Bandicoots in care escape

I released two juvenile long-nosed bandicoots in my garden and put a group of four young ones into the “rabbit hutch”. A few days later one of the released juveniles came indoors and I found it in the bedroom. So, I caught it. Having shut the babies in the covered section of the hutch I put this one in the outside section. I gave it a good feed, not knowing how long it had been indoors, and it made itself a nest and went to sleep.

Come dark I propped up the cage to allow the juvenile bandicoot to self-release. It did so and I put the cage back in place and opened the door for the babies to come back out. What I didn’t realise till too late, however, was that a gum nut was wedged under the cage leaving a small space. When I later checked there were only two babies left inside. Panic, two had escaped and it was pouring with rain.

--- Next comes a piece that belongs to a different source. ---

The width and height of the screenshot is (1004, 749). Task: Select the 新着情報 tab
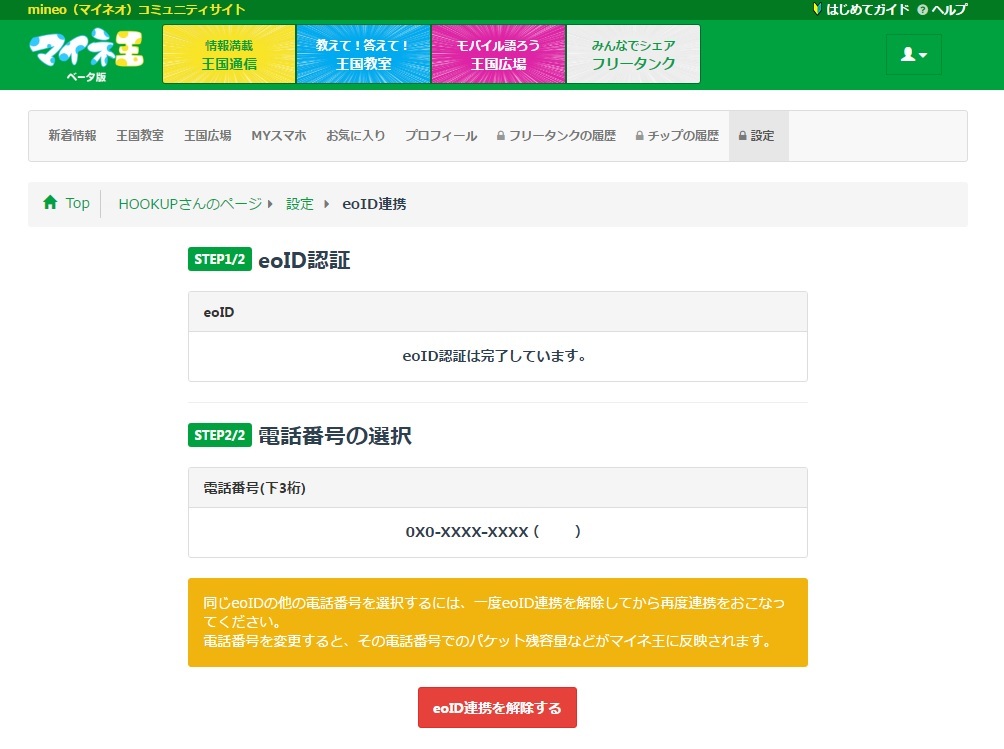72,136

I searched the garden and listened for any disturbance but saw nothing. Then as I watched from indoors one baby came back and tried to re-enter the cage. When I rushed out it panicked and disappeared.

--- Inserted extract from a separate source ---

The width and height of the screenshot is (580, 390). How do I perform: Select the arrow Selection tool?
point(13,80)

So, I got out my bandicoot trap and put some meat inside. Very soon I had caught one of the escapees. Feeling not quite so devastated I left the trap out and in the morning the remaining baby was inside.

What a relief. I was beginning to feel such a failure. Now all I have to do is keep the door closed to stop the juvenile one from coming inside.

The next evening I saw her walking in front of the door looking for a gap. So, now I put a little food next to the hutch for the released ones and a pile of food inside for the others.